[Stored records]
------

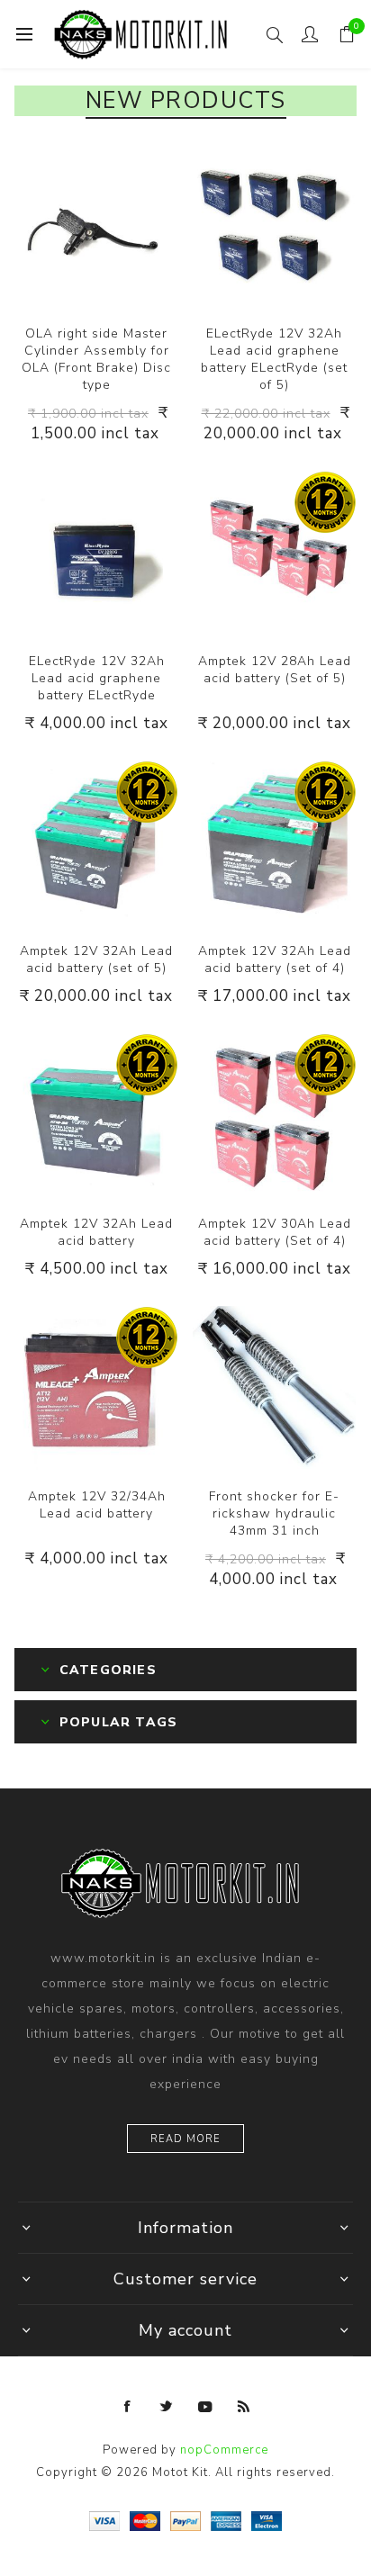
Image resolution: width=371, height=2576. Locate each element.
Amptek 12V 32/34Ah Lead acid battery (97, 1505)
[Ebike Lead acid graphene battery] (275, 225)
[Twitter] (166, 2406)
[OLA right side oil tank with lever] (96, 225)
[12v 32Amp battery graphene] (96, 1115)
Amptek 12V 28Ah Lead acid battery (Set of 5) (274, 670)
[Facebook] (127, 2406)
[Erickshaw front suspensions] (275, 1388)
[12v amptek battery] (96, 1388)
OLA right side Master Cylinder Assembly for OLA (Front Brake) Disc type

------

- [What you should do] Without copying any picture, repeat all of the entries exactly.

- [Exercise answer]
Image resolution: width=371, height=2576. Locate each element.
Amptek 12V 32/34Ah Lead acid battery (97, 1505)
[Ebike Lead acid graphene battery] (275, 225)
[Twitter] (166, 2406)
[OLA right side oil tank with lever] (96, 225)
[12v 32Amp battery graphene] (96, 1115)
Amptek 12V 28Ah Lead acid battery (Set of 5) (274, 670)
[Facebook] (127, 2406)
[Erickshaw front suspensions] (275, 1388)
[12v amptek battery] (96, 1388)
OLA right side Master Cylinder Assembly for OLA (Front Brake) Disc type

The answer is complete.